### Problem to work on
Please copy the entries exactly, beginning at the line that has "The height and width of the screenshot is (520, 1200)." and continuing through the last of the entries. Omit the pictures.

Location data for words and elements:
- - - - -

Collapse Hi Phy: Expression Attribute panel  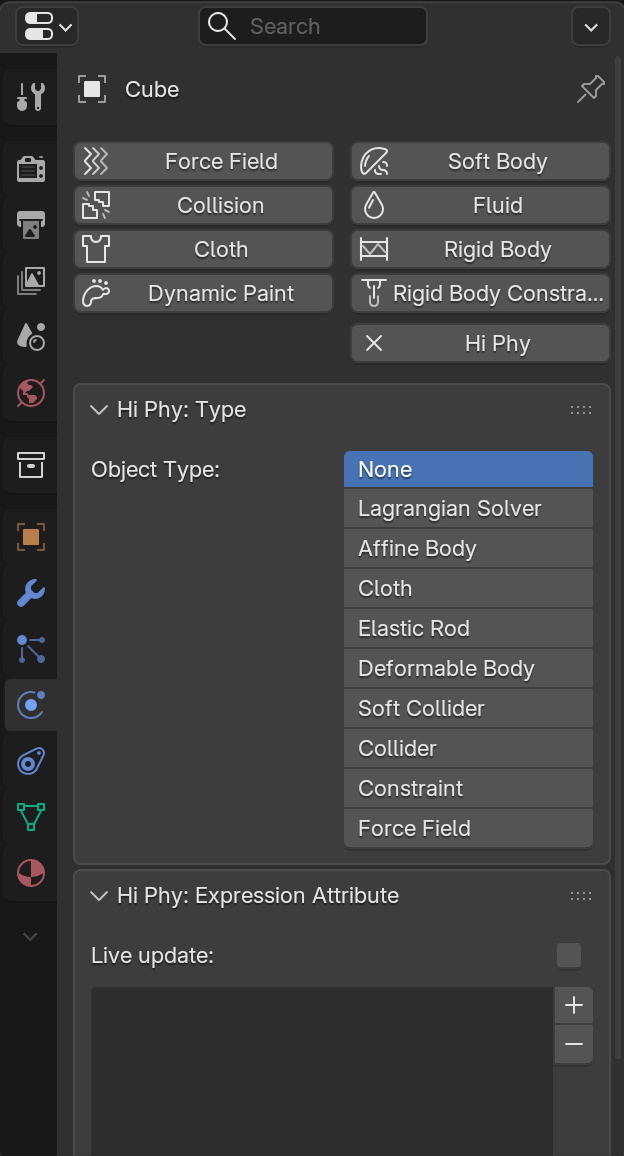coord(98,896)
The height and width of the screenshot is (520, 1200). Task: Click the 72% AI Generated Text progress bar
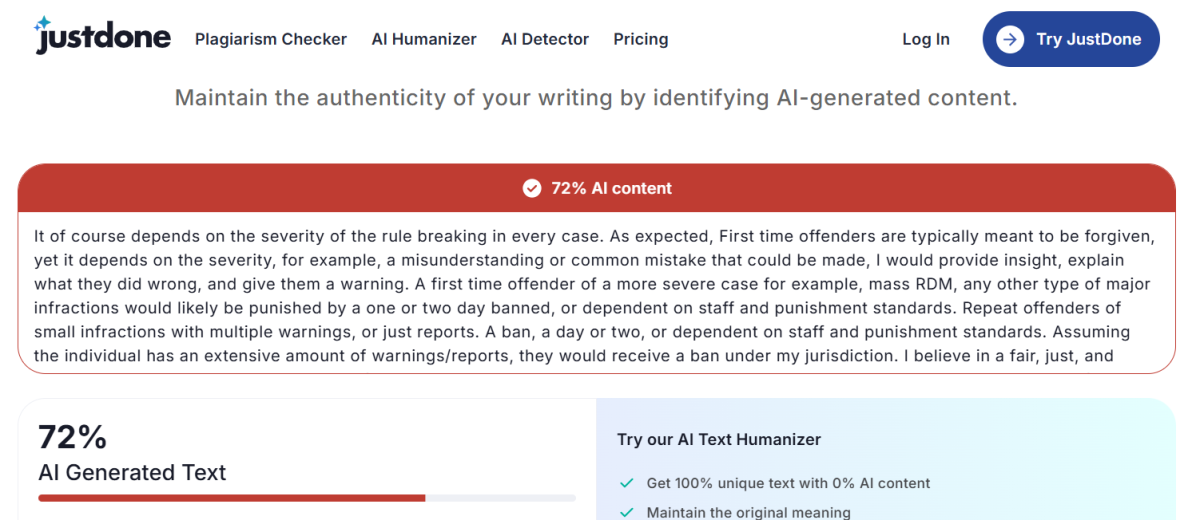click(307, 497)
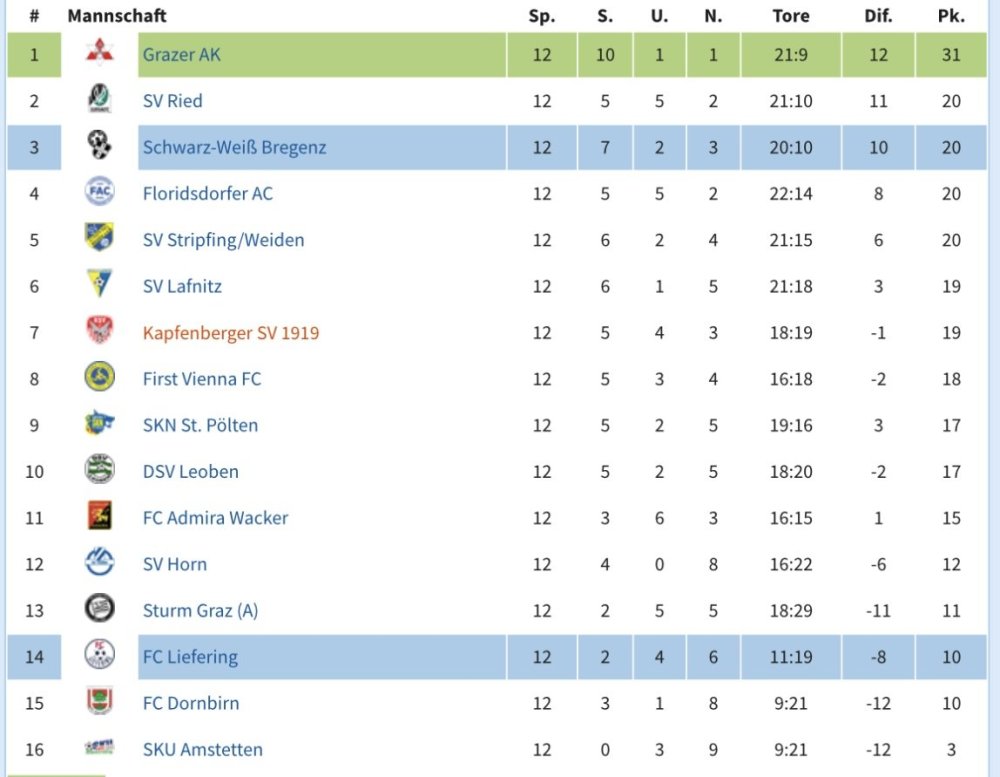Open the Kapfenberger SV 1919 link
The height and width of the screenshot is (777, 1000).
click(231, 333)
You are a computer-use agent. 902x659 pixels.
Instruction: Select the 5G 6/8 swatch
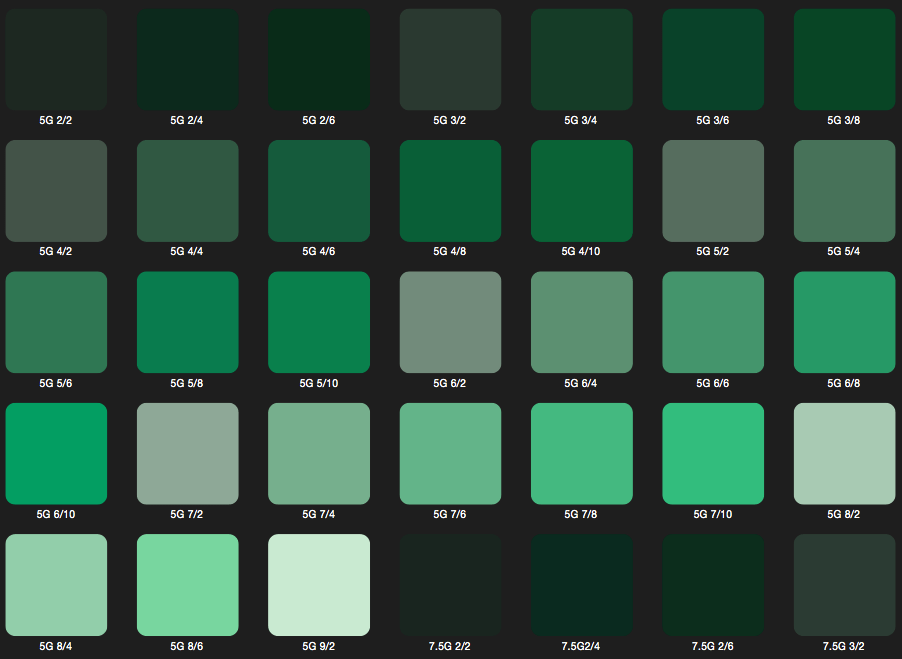click(x=844, y=322)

- - - - -

### Solution to this task
The height and width of the screenshot is (520, 1200). Task: Click the 72% AI Generated Text progress bar
click(307, 497)
Open the Kapfenberger SV 1919 link
The height and width of the screenshot is (777, 1000).
click(231, 333)
You are a computer-use agent. 902x659 pixels.
Instruction: Select the 5G 6/8 swatch
click(x=844, y=322)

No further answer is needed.